The Kids Not Profits website tries to demonize these efforts by pointing out that charter school advocates spent over $11 million in the June 6 primary to influence state legislative races and school board elections, because they “want private corporations to be able to profit from public education.” Their claims are patently false and not grounded in fact.

Take, for example, one of the state’s — and nation’s — chief advocates for charter schools, Netflix CEO Reed Hastings. In January, Hastings announced a $100 million fund to help improve access to quality education. He is giving money to schools — not trying to “profit” or take money from public education.

On the other hand, what CTA neglects to mention in its campaign is that it has poured hundreds of millions of dollars into political campaigns over the past couple of decades, including $4.2 million from January through the end of June this year via its Issues PAC, plus more than $1 million through the Association for Better Citizenship to influence local races. Then there’s the nearly $1 million spent by the California Federation of Teachers to support candidates and ballot initiatives. And that doesn’t take into account the millions they will spend on other political fights in November.

It’s also important to understand how much “profit” the unions take out of California schools. In 2009 alone, the CTA’s “income was more than $186 million, all of it tax-exempt,” according to an analysis of public records by Troy Senik, writing for City Journal. The income the union collects year after year comes directly from taxpayer-funded teachers’ paychecks. Imagine if that money could stay with good teachers or was spent directly in the classroom for students.

There’s nothing wrong with donating to political campaigns. What matters is whether the outcomes they seek are reasonable. Unfortunately, the outcomes desired by the teachers unions just happen to be a status quo where their interests are catered to, regardless of their effects on students. And that’s why they are threatened by charter schools — because they lose revenue for their political agendas

In the past month, local unions like United Teachers Los Angeles, which is best remembered for threatening to strike in 2014 if its members didn’t receive a 17.6 percent raise, have also gone on the offensive against the education reform community.

UTLA president Alex Caputo-Pearl announced in August that the union was launching an ad campaign carrying “messages that billionaires should not be driving the public school agenda.”

“This is a major intervention in shaping the public narrative,” Caputo-Pearl told members at the union’s 2016 conference, which featured repeated attacks on charter schools and those who fund some of them.

The dishonest narrative the unions want to present is that they are the ones standing up against sinister billionaires who just want to make money. The problem is, it is just not true.

Never mind that teachers unions in California get more than their fair share of the multibillion-dollar education budget in the state, and have considerable leverage in how education funds are allocated and what policies govern public schools. They have had control of public education for a long time, so it is they, the union leaders, who should be held responsible for the deterioration of California public schools — a public school system where more than half the students lack proficiency in math and English. It’s indefensible.
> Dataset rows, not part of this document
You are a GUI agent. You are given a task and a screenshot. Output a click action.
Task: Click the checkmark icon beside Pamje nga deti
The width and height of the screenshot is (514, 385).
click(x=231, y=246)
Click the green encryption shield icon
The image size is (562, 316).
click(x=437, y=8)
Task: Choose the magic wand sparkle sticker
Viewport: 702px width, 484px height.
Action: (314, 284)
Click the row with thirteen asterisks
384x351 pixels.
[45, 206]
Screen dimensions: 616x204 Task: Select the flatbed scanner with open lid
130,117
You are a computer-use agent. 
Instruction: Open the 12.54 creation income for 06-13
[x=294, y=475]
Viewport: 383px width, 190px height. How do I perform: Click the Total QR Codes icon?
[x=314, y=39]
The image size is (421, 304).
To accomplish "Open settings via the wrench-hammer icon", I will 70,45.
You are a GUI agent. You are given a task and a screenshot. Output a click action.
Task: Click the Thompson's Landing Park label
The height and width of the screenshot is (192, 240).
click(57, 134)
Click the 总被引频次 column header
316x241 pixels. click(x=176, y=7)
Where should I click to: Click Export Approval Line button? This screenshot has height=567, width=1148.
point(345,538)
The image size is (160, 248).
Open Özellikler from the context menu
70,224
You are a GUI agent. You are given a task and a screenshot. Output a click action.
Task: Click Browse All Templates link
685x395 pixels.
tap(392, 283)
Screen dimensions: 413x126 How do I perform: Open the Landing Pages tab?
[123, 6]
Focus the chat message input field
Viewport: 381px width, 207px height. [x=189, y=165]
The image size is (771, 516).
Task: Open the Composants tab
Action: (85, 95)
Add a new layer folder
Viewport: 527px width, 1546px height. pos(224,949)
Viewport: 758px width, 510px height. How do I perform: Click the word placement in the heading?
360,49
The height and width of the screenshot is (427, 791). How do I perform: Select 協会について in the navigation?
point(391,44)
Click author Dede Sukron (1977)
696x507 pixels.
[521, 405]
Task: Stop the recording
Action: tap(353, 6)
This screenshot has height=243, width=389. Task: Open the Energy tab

Attempting to shift the blame for shortcomings in our education system on reformers and charter school advocates is purely diversionary. It isn’t charter school proponents who are undermining education. Nor is the current state of affairs the fault of the average teacher who works hard every day to educate the children of our state.

Behind the façade of “kids not profits” — and whatever public narrative unions are trying to spin — the unions’ goals are fundamentally about one thing, and that is political power. This is what thwarts progress in our education system. Instead of embracing innovation and progress to help students, the union bosses have chosen to stifle any form of competition and reform. Their latest campaign is just another sad and frustrating attempt to deceive the public and maintain political power.

Brian Calle is the opinion editor for the Southern California News Group and Sal Rodriguez is a staff columnist.